FindingLLMFeatures: Exploring Geometric Feature Representations in Large Language Models

FindingLLMFeatures is an open-source project exploring multi-dimensional geometric feature representations of large language models in GPT-2 Small. It aims to discover geometric structures like circles and rings formed by periodic concepts in the activation space, challenging the traditional assumption of linear representation and providing a new perspective for AI interpretability research.

For a long time, the field of AI interpretability has assumed that large language models represent concepts using one-dimensional linear vectors, but recent studies have challenged this view. This project is based on two 2024 papers: Engels et al. proved that language models encode periodic concepts (such as the seven days of a week) using circles, and Marks et al. explored the linear structure of true/false datasets. Core hypothesis: The middle and later layers of GPT-2 Small encode periodic and relational data using circles, rings, or lattices.

A discovery-driven approach is adopted, with steps including: 1. Activation extraction: Use TransformerLens or nnsight to extract activation values from the residual stream of GPT-2 Small; 2. Manifold search: Clustering (e.g., K-Means) + PCA, focusing on clusters where the variances of the first two principal components are similar and high; 3. Validation: Compare linear probing with circular probing (fitting sinθ and cosθ). If the circular probing loss is lower, non-linear features are identified.

Expected findings include circular representations of time-related concepts and star-shaped structures for linguistic categories (e.g., a central verb connecting tense conjugations). Challenges faced: 1. High-dimensional activation space (768 dimensions) makes search difficult; 2. After identifying geometric structures, automated annotation is needed to determine corresponding concepts; 3. Need to be alert to pseudo-geometric structures generated by Softmax or positional encoding.

Based on the Python ecosystem, core tools include TransformerLens, nnsight (Transformer interpretability), scikit-learn (PCA/clustering), and matplotlib/plotly (visualization). Code modularization: Activation extraction module, geometric analysis module, probing validation module, and visualization module.

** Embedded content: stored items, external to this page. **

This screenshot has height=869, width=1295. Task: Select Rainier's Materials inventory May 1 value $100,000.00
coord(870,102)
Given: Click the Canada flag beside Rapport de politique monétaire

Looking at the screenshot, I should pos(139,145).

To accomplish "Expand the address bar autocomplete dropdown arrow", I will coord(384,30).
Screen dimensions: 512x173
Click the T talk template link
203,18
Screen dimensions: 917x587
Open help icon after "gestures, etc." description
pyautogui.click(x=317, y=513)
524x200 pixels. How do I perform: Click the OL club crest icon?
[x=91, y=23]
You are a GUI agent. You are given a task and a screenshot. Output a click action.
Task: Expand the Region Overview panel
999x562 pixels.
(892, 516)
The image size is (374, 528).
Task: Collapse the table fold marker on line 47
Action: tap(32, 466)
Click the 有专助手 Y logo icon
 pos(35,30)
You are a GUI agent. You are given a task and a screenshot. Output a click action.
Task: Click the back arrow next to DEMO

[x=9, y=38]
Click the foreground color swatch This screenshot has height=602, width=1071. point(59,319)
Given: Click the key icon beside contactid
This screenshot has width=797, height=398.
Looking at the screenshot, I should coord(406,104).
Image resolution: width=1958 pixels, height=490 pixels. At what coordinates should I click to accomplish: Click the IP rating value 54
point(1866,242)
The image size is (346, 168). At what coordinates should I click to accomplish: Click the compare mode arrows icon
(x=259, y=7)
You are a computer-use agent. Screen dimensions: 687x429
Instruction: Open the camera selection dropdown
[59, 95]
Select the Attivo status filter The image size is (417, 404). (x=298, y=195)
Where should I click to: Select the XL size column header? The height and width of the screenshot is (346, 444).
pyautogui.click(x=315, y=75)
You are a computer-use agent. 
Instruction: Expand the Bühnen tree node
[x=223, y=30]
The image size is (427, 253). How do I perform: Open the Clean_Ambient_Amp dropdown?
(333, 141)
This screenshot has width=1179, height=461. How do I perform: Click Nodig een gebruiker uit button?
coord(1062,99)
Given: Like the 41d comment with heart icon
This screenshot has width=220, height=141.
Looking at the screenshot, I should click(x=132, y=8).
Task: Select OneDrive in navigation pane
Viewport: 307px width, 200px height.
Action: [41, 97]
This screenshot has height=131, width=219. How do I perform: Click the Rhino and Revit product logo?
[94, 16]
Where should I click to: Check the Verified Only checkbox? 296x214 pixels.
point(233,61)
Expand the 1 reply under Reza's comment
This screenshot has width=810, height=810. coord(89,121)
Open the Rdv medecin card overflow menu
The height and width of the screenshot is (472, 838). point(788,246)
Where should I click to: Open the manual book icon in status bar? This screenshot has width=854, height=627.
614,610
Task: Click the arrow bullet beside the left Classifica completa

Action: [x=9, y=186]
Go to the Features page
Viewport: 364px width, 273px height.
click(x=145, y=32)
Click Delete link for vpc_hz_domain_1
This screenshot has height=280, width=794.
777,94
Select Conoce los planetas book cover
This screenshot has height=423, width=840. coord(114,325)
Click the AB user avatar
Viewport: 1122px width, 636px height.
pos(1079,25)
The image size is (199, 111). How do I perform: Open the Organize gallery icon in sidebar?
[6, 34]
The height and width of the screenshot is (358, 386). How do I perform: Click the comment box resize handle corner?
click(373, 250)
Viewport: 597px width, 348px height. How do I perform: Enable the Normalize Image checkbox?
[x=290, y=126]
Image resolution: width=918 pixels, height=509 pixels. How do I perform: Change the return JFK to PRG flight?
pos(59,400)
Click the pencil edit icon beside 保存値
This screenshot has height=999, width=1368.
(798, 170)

If the widespread existence of multi-dimensional geometric structures is confirmed, it will change the research paradigm of AI interpretability. In practice, it can bring more precise intervention methods (current representation editing is based on linear assumptions) and provide a new theoretical basis for model compression and knowledge distillation.

FindingLLMFeatures represents an important direction for AI interpretability from linear assumptions to geometric understanding. Although it is in the early stage, the methodology has opened up new possibilities. More discoveries of geometric properties in the future will help understand the working principles of AI and provide key insights for building safer and more controllable AI systems.